Natashia Deon’s Grace takes an unblinking look at the consequences of slavery on women, both the mother-and-child relationship and their freedom to love whom they choose. Starting in Alabama in the 1840’s, Grace tells the story of 15-year-old Naomi, a runaway slave who finds sanctuary in a Georgia brothel run by a free-minded madam named Cynthia. There Naomi falls in love with a white client and has his child, whom she names Josey. From this point, Grace becomes the story of Josey as narrated by Naomi. Half-white, visibly different from the other slaves, she is raised by a freed slave named Charles. When the Emancipation Proclamation is issued, Josey is free, but her fight for dignity is just beginning. Laws don’t automatically change the hearts and minds of the people, and Josey is forced to make her way through a violent, post-Civil War world. Naomi’s narrative voice is authentic and vivid in its unflinching telling of this difficult but necessary and unforgettable story.

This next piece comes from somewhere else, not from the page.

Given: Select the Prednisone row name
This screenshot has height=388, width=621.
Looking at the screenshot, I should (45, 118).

It’s 1977 and Greer Michaels has returned to the small Georgia town he fled years earlier to care for his dying mother, Elizabeth. As a River ebbs and flows between 1977 and 1945, exploring racial and class conflicts in the town. Secrets are slowly revealed, allowing us to see how the impact of traumatic events rippled across time. Dayson has written a sensitive character study of four people, highlighted by her lyrical prose. This is a noteworthy debut from a writer worth watching.
Few writers have mastered the art of “flash fiction” better than Desiree Cooper. Every one of the 30 short short stories in this collection is a potent snapshot of a character or a relationship. Cooper reminds us that, as dominating as the role of a mother is in her family’s life, a woman with her own interests and needs lives inside her, too. In just a few pages, Cooper is able to suggest a novel’s worth of connections and import. And her writing is beautiful.

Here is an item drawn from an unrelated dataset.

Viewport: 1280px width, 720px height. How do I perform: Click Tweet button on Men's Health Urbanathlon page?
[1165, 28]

Amina Gautier’s debut collection of stories, At-Risk (2012), won the Flannery O’Connor Prize for Short Fiction. The follow-up, 2014’s Now We Will Be Happy, won the Prairie Schooner Book Prize in Fiction. The Loss of All Lost Things is her best work yet. Her characters have either suffered a loss, literally lost someone or something, or are at a loss to figure out what to do with their lives following a significant and often unexpected event. Gautier’s ability to plumb the psyche of very complex characters will break your heart repeatedly. The Loss of All Lost Things is a dark and often disturbing collection, but Gautier is such a gifted storyteller, the characters and conflicts so compelling, the telling details so perfectly chosen, that you can’t turn away.